考慮的鄰居數量(參數 n_neighbors)通常設定為:1) 大於叢集必須包含的最小樣本數,以便其他樣本相對於此叢集成為局部離群值,以及 2) 小於可能成為局部離群值的附近樣本的最大數量。實際上,通常無法獲得此類資訊,並且通常採用 n_neighbors=20 看起來效果很好。

# Authors: The scikit-learn developers
# SPDX-License-Identifier: BSD-3-Clause
import matplotlib
import matplotlib.lines as mlines
import matplotlib.pyplot as plt
import numpy as np
from sklearn.neighbors import LocalOutlierFactor
np.random.seed(42)
xx, yy = np.meshgrid(np.linspace(-5, 5, 500), np.linspace(-5, 5, 500))
# Generate normal (not abnormal) training observations
X = 0.3 * np.random.randn(100, 2)
X_train = np.r_[X + 2, X - 2]
# Generate new normal (not abnormal) observations
X = 0.3 * np.random.randn(20, 2)
X_test = np.r_[X + 2, X - 2]
# Generate some abnormal novel observations
X_outliers = np.random.uniform(low=-4, high=4, size=(20, 2))
# fit the model for novelty detection (novelty=True)
clf = LocalOutlierFactor(n_neighbors=20, novelty=True, contamination=0.1)
clf.fit(X_train)
# DO NOT use predict, decision_function and score_samples on X_train as this
# would give wrong results but only on new unseen data (not used in X_train),
# e.g.
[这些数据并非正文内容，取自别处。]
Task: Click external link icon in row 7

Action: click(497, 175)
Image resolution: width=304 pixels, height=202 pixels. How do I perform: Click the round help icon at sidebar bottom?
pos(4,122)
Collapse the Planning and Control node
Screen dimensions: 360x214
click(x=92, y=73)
X_test, X_outliers or the meshgrid
y_pred_test = clf.predict(X_test)
y_pred_outliers = clf.predict(X_outliers)
n_error_test = y_pred_test[y_pred_test == -1].size
n_error_outliers = y_pred_outliers[y_pred_outliers == 1].size
# plot the learned frontier, the points, and the nearest vectors to the plane
Z = clf.decision_function(np.c_[xx.ravel(), yy.ravel()])
Z = Z.reshape(xx.shape)
plt.title("Novelty Detection with LOF")
plt.contourf(xx, yy, Z, levels=np.linspace(Z.min(), 0, 7), cmap=plt.cm.PuBu)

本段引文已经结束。